Hoe een rustige zondag toch weer spannend werd
We keutelen wat af in ons hokkie op wielen. We besteden zorg aan onze nachtrust, worden wakker als de zon in de ogen schijnt (wat wil zeggen dat we op donkere en regenachtige dagen nog langer slapen) en tikken gemiddeld toch 10 uur slapen weg.
Dan is het tijd voor een ontbijtje, onder het strenge regime van Trui was het vanochtend een superomeletje in plaats van een schaars toastje met suiker- en smaakvrije jam en dan is het heerlijk nog even lekker lui te lezen om dan tot ieders verrassing te constateren dat het al 12.30 is. Hebben we nog geen stap buiten de truck gezet.
Afijn, geen specifieke route maar een beetje richting Port Elizabeth, maar dan over de binnendoor weggetjes. Komen we voor een dicht hek en moeten we omdraaien. Een grasveldachtig weilandje ziet er strak genoeg uit, geen plas te zien en al keuterend rijden we ons vast. Ons beider reactie is een schuchter lachje, hoe bestaat dat nu dat we op zo’n onbenullige plek vast komen zitten. Niet te veel raggen, maar beheerst in 4×4 en ja hoor, we draaien zo’n dikke 60 cm vette graspollen met klei voor de voorwielen. Nog steeds hikken we een beetje van de lach, het lijkt bijna een soort van arrogantie in de zin van ‘Bully heeft al zoveel gepresteerd, zo’n knullig grasveldje kan ie echt wel de baas…’ Niet dus, de voor én achterwielen zitten asdiep in de modder. Vette klei die net even te nat is door de regen van de afgelopen dagen. Voor het eerst benijd ik vriend William met zijn dikke noppenbanden, die had hier spelenderwijs het grasveld in een modderpoel veranderd en was fluitend hieruit gekomen. En ik sta met een grote schep (cadeautje van Ben Buls) in die dikke modderbrij te peuren. Ook wel weer leuk. Uiteindelijk helpt het allemaal geen moedertjeslief. De banden zitten vol met modder, er is 0% grip. Banden leeg laten lopen is dan een optie in mul zand, hier helpt dat niet echt. We hebben zandplaten (met de nadruk op zand) en proberen dat ook zonder succes. We hebben een 50tal stenen gesjouwd, die netjes achter de banden gelegd: geen resultaat.
Trui gaat op pad en komt piekfijn geklede knullen tegen, beiden strak in zwarte (kerk)pak. Werkelijk voorbeeldig opgevoed en heel voorkomend.

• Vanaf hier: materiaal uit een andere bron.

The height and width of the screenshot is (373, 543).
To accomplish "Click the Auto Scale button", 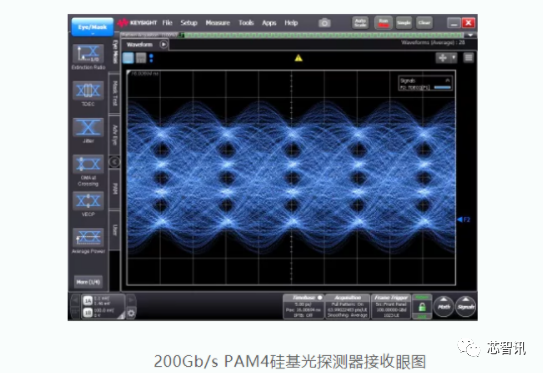I will point(360,23).
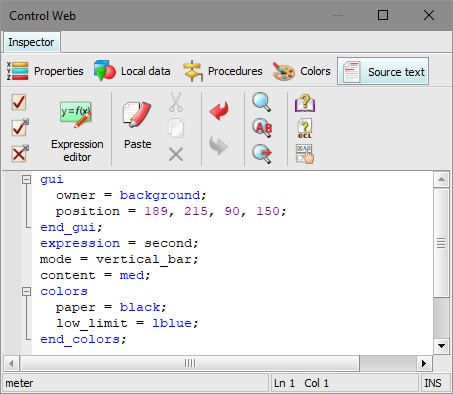Click the OCL help icon
Screen dimensions: 453x394
(305, 128)
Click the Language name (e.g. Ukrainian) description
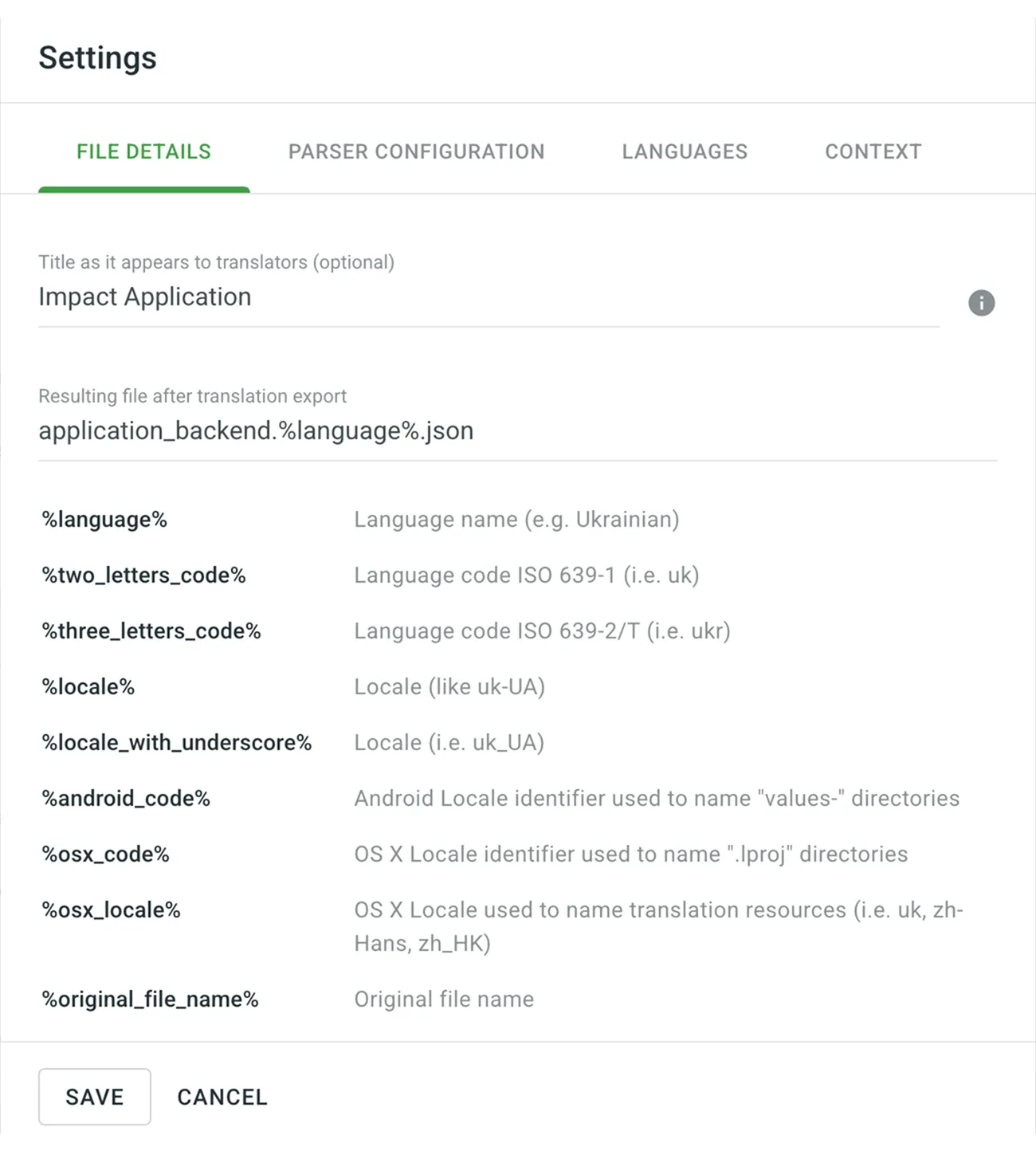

Eén blijkt truckchauffeur en roept vol overtuiging: ‘Mag ik het proberen, ik rij ‘m d’r zo uit’. Om nog iets van dat kapotte mannelijke ego te redden roep ik luid: ‘als het je niet lukt trakteer je mij op een biertje.’ Zijn duim ging omhoog, hij probeerde tot ik hoorde dat hij de koppelingsplaten aan het verbranden was, dus hem lukte het (gelukkig voor mijn ego) ook niet.
Met de hulp van een passerende vrachtwagen en een kabeltje was het een fluitje van een cent. Mijn ego toch een opdonder, mijn arrogantie een tikje ingedamd, toch een mooi einde aan een luie zondag.